The Committee is made up of 16 members from the CSIR and GAEC councils and RSA with four ex-officio members comprising of the heads of the two institutions, the Chief Director of the Ministry of Environment and Science (MES) and an official from the Labour Commission. Inaugurating the committee, Ms Christine Churcher, Minister MES, said for the nation to stop losing its scientists to other countries and private institutions, it was time that the government created the needed working environment for them.
"If science and technology are to be the launching pad for rapid economic development, then it is time we recognized the need to create a conducive environment for the scientist to commit their time and dedication to hard work so that in the next few years Ghana can be transformed into the 'African Tiger,'" she said. Ms Churcher said the maintenance and promotion of industrial harmony and peace in the scientific community could not be overemphasized because of the critical role scientists played in the development of the country.
She said the CSIR and the GAEC remained the major legitimate institutions vested with the mandate not only to search for and develop scientific knowledge and expertise, but also to apply that knowledge for the betterment of the lives of the people in all areas of economic activity.
Mr Edward Osei Nsenkyire, Chief Director, MES, said the institution of the joint committee was long overdue given the recommendations of the Gyampoh Committee's report, which placed the two institutions in line with the universities in terms of salaries and wages.
The Gyampoh Committee set up in 1994 reviewed wages and salaries of public and civil servants and put the two institutions together with the universities as analogous institutions and gave them parity of treatment in terms of salaries, because they recruited their staff from the same pivot of scientific manpower as the universities.
Mr Nsenkyire said the implementation of the Gyampo Committee's report had been characterized by incessant delays in adjustment of salaries and improvement in conditions of service of staff of the two institutions in line with the salaries and conditions of service of the Universities.
He said in 2004 staff of the two institutions were denied what had been given to the universities with effect from January 1, 2004, which included the 15 per cent salary increase and 30 per cent consolidation of the various allowances.
The CSIR and GAEC were offered only 19 per cent salary increase without the 30 per cent consolidation that was rejected on grounds of unjustified inequity, which led to their embarking on industrial action, he said.
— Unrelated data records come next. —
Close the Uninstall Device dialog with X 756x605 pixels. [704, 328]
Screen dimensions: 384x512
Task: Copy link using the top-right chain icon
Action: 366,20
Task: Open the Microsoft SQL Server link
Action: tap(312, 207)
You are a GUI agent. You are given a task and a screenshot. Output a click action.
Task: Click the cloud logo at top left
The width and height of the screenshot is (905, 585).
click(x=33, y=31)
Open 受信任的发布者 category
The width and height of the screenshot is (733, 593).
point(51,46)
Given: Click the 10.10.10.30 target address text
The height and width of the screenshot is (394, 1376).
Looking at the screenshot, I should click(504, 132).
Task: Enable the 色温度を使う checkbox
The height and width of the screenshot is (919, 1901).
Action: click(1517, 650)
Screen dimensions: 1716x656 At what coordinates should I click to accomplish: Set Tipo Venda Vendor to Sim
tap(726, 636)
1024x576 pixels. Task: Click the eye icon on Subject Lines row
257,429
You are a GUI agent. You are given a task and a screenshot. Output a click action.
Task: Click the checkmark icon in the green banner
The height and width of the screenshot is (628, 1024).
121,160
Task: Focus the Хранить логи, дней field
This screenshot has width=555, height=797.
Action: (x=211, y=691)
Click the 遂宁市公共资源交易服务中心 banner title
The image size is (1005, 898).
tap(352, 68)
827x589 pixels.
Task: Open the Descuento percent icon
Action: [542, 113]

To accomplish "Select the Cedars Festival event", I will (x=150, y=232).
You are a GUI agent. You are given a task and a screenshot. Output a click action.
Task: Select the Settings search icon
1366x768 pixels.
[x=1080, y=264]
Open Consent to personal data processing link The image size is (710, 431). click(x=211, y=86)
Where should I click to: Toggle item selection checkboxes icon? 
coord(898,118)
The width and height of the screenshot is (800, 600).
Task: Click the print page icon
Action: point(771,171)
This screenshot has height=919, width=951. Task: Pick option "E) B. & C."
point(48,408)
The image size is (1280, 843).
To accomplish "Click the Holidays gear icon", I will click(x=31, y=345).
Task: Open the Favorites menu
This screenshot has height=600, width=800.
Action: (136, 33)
Mr Nsenkyire said the industrial action was called off when Cabinet decided to increase the salaries of the CSIR and GAEC by 15 per cent with effect from January 1, 2004 with the issue of the 30 per cent consolidated allowances still receiving government's attention.
He said the RSA of both GAEC and CSIR were of the view that the root cause of the delays in reviews and implementation of changes in salaries and allowances in line with the Universities was the absence of a body to negotiate on their behalf, hence the institution of the joint committee.